Today I’m excited to announce wrangler login, an easy way to get started with Wrangler! This summer for my internship on the Workers Developer Productivity team I was tasked with helping improve the Wrangler user experience. For those who don’t know, Workers is Cloudflare’s serverless platform which allows users to deploy their software directly to Cloudflare’s edge network.
This means you can write any behaviour on requests heading to your site or even run fully fledged applications directly on the edge. Wrangler is the open-source CLI tool used to manage your Workers and has a big focus on enabling a smooth developer experience.
When I first heard I was working on Wrangler, I was excited that I would be working on such a cool product but also a little nervous. This was the first time I would be writing Rust in a professional environment, the first time making meaningful open-source contributions, and on top of that the first time doing all of this remotely. But thanks to lots of guidance and support from my mentor and team, I was able to help make the Wrangler and Workers developer experience just a little bit better.
The Problem
The main improvement I focused on this summer was the experience when getting started with Wrangler. For many of the commands to publish and develop live Workers, the user first needs to authenticate with Cloudflare. This is mainly done through the wrangler config command which has the user go create an API token and paste it into Wrangler. Creating a token involves going to the Cloudflare dashboard, going to your profile, going to the API tokens page, selecting a token template, adding your zones and accounts, and finally creating the token. While this is a completely valid authentication flow, it’s not as easy as it could be.
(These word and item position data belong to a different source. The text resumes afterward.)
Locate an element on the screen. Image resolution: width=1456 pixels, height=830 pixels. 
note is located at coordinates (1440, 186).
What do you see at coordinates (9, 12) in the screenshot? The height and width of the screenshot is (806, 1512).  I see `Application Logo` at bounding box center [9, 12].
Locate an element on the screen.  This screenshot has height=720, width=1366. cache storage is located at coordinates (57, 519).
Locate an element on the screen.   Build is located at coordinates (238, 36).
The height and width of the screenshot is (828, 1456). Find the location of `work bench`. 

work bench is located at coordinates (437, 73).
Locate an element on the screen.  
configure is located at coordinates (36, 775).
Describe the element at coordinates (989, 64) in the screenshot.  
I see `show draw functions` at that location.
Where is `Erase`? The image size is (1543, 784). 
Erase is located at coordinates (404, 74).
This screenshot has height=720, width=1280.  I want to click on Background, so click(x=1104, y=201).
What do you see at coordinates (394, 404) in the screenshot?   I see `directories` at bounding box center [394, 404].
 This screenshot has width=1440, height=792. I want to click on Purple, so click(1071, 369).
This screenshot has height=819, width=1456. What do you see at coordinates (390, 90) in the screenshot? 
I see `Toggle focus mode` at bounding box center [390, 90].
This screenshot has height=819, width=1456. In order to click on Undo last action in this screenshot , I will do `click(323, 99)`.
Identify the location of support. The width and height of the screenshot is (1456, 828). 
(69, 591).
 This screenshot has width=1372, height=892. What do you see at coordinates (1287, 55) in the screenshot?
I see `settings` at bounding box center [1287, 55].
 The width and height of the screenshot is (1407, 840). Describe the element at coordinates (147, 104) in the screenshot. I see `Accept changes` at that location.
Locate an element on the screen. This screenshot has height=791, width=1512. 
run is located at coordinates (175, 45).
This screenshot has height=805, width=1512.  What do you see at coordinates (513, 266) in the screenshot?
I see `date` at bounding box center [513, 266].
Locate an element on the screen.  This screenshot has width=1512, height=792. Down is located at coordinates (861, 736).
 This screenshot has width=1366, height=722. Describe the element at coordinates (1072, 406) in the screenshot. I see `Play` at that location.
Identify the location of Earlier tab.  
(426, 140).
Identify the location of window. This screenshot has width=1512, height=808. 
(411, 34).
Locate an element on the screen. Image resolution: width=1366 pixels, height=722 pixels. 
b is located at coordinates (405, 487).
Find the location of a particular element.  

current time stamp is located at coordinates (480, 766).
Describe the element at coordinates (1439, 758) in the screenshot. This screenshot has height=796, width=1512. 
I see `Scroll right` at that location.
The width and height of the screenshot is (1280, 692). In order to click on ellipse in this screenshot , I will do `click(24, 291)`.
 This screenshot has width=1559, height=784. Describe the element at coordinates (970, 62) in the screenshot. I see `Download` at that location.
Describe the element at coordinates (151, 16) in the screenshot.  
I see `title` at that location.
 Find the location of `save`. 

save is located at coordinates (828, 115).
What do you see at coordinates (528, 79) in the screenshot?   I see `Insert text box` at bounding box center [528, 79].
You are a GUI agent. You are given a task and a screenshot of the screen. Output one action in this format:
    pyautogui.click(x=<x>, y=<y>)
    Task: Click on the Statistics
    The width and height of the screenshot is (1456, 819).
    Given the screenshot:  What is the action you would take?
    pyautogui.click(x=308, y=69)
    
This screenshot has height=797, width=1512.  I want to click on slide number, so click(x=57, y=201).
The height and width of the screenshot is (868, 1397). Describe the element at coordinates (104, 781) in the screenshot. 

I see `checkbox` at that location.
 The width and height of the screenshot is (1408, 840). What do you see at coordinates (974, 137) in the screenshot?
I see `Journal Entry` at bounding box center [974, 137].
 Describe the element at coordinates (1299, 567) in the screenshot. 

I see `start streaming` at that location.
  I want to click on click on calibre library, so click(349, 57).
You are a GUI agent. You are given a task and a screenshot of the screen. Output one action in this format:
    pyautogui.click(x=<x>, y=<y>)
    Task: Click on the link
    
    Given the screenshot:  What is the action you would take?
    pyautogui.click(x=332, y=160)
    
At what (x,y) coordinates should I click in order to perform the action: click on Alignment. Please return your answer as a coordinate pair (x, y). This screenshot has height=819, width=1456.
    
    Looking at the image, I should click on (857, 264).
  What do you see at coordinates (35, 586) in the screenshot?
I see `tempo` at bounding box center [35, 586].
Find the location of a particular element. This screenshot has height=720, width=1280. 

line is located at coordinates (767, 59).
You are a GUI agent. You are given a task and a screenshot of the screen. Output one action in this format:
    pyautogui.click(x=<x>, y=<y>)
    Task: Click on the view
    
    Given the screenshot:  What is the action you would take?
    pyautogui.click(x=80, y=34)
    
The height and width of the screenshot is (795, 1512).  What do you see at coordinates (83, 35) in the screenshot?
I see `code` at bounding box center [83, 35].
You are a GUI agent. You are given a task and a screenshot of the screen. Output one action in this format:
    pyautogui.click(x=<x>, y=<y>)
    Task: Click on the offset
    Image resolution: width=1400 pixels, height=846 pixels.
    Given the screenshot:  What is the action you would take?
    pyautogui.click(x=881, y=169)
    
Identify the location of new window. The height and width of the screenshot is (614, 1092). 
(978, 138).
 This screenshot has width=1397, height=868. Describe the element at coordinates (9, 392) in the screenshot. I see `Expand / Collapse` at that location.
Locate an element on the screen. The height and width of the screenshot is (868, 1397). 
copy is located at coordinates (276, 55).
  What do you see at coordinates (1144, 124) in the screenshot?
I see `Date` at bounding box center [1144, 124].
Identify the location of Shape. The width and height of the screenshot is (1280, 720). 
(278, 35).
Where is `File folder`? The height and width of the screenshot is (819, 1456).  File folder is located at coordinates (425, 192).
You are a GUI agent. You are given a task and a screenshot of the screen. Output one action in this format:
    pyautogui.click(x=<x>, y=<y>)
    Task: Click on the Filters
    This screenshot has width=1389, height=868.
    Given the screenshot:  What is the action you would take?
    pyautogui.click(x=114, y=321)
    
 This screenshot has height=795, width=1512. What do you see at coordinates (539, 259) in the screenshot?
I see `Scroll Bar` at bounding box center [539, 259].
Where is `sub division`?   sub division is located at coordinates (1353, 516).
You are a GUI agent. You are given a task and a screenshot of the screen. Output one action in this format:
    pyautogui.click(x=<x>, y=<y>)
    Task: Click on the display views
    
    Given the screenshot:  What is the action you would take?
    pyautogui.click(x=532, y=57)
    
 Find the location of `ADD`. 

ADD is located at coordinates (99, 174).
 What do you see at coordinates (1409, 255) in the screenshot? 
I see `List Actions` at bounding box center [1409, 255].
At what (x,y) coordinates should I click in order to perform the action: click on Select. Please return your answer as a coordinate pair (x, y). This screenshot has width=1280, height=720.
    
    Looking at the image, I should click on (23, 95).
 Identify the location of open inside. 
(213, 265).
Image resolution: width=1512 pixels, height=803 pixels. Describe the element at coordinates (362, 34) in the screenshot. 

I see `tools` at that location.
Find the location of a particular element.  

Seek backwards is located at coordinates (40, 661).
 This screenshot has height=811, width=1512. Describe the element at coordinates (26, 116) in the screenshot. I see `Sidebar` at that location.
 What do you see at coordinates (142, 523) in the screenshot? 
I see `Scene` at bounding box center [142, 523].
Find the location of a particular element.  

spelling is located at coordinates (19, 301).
It could be frustrating to users who have to leave Wrangler and then possibly get lost in the wrong dashboard page or use the wrong settings for their token. When a group of intern candidates were given the task of using Wrangler, most of them got stuck on this step! Many users might forgo using Workers altogether if this is the first thing they encounter when sitting down to develop. Instead we wanted an experience where users could use their Cloudflare login (ie. their username, password, and possible two-factor authentication) and immediately be ready to go.
No OAuth? No Problem
What we came up with was a way to create and transfer API Tokens for a user, similar to how Argo Tunnel does their login.
An overview of the process is shown above, which starts with Wrangler. When the user types wrangler login in their terminal, they will be prompted to open the Cloudflare dashboard in their browser. All dashboard pages require the user to sign in before loading and once the user is signed in, all actions taken by the dashboard page will use the authentication of that user.
This means we can make a dashboard page which automatically creates an API token configured to manage Workers. Then when the user loads this page, a properly configured API token will be created for that user. Our dashboard page will then hand off the token to EdgeWorker Config Service (EWC) which will temporarily store it. While this is all going on Wrangler will be polling EWC waiting for the token to appear and once it does, Wrangler will retrieve the token and authenticate the user. With this, we have a seamless way to authenticate a Cloudflare user.
Security
One thing we had to be mindful of was security, these are users’ tokens after all. If someone was listening to network traffic and saw the request to the Cloudflare dashboard page, nothing would be stopping them from polling EWC themselves and stealing the token away from the user to wreak havoc on their Workers and zones. To solve this problem we used asymmetric RSA encryption. Asymmetric encryption lets us create two separate but mathematically connected keys. One is a private key which can encrypt and decrypt information and one is a public key which can only encrypt information.
Wrangler will generate a public-private key pair and pass off the public key to our dashboard page. Once the dashboard page is finished creating our token, EWC will then encrypt the token using the public key before storing. This means in the previous scenario where someone takes the token from our user, all they will have is an encrypted token they can’t use. The only way to decrypt it would be with the private key held by Wrangler.
In the end, this solution results in a smooth experience for Workers users. Now instead of rummaging through dashboard pages you can get started with Wrangler in only a few seconds, sometimes without having to leave the comfort of your own terminal.
Try out wrangler login in the 1.11.0 release of Wrangler and let us know how you like it. Also I would like to thank the Workers team for helping make this possible and giving me an awesome experience this summer! In order to implement this feature I had to touch different parts of Cloudflare like EWC and Stratus (Cloudflare’s front end monorepo) and work in areas unfamiliar to me such as frontend TypeScript and React. The responsiveness and encouragement I received helped get this feature created and helped make for a great summer!